What this task involves:
An exact copy is required of every line from the one with "The height and width of the screenshot is (341, 644)." through the end of the data below, and the pictures must stay out of it.

Entries provided:
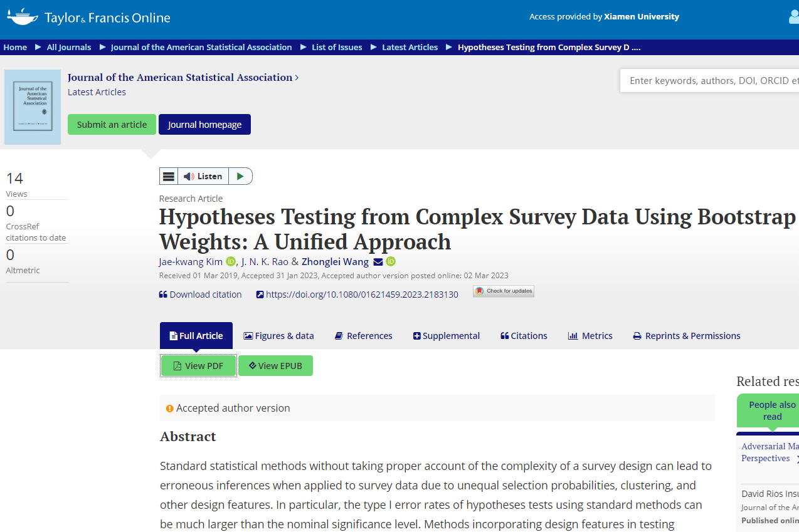This screenshot has height=532, width=799.
Task: Open the People also read panel
Action: pyautogui.click(x=771, y=411)
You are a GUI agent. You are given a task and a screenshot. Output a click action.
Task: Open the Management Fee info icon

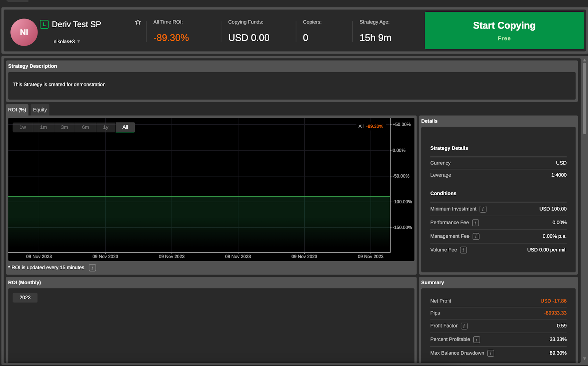(x=476, y=236)
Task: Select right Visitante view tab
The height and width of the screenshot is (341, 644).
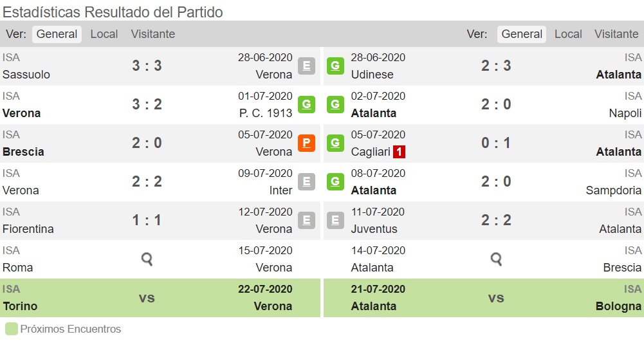Action: (x=616, y=34)
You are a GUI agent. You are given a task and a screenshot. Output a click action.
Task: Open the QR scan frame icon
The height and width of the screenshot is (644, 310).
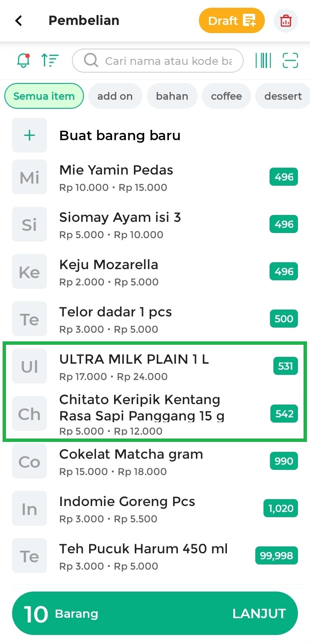pos(290,61)
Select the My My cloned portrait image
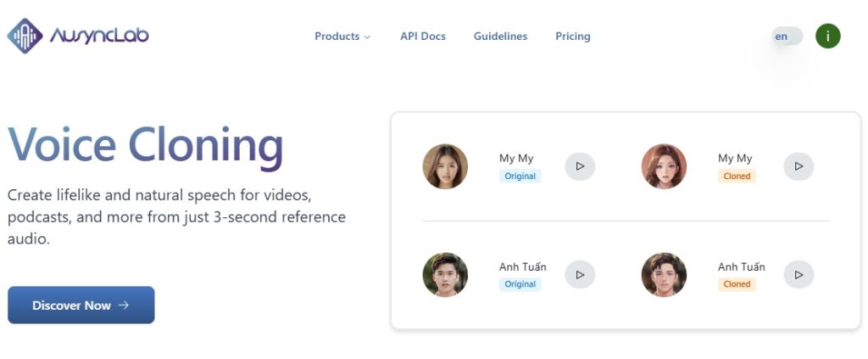Image resolution: width=868 pixels, height=359 pixels. [664, 166]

Answer box:
The height and width of the screenshot is (341, 644).
Action: (x=616, y=34)
You are a GUI agent. You are given a task and a screenshot. Output a click action.
Task: Open the QR scan frame icon
The height and width of the screenshot is (644, 310).
pos(290,61)
Select the My My cloned portrait image
Image resolution: width=868 pixels, height=359 pixels. [664, 166]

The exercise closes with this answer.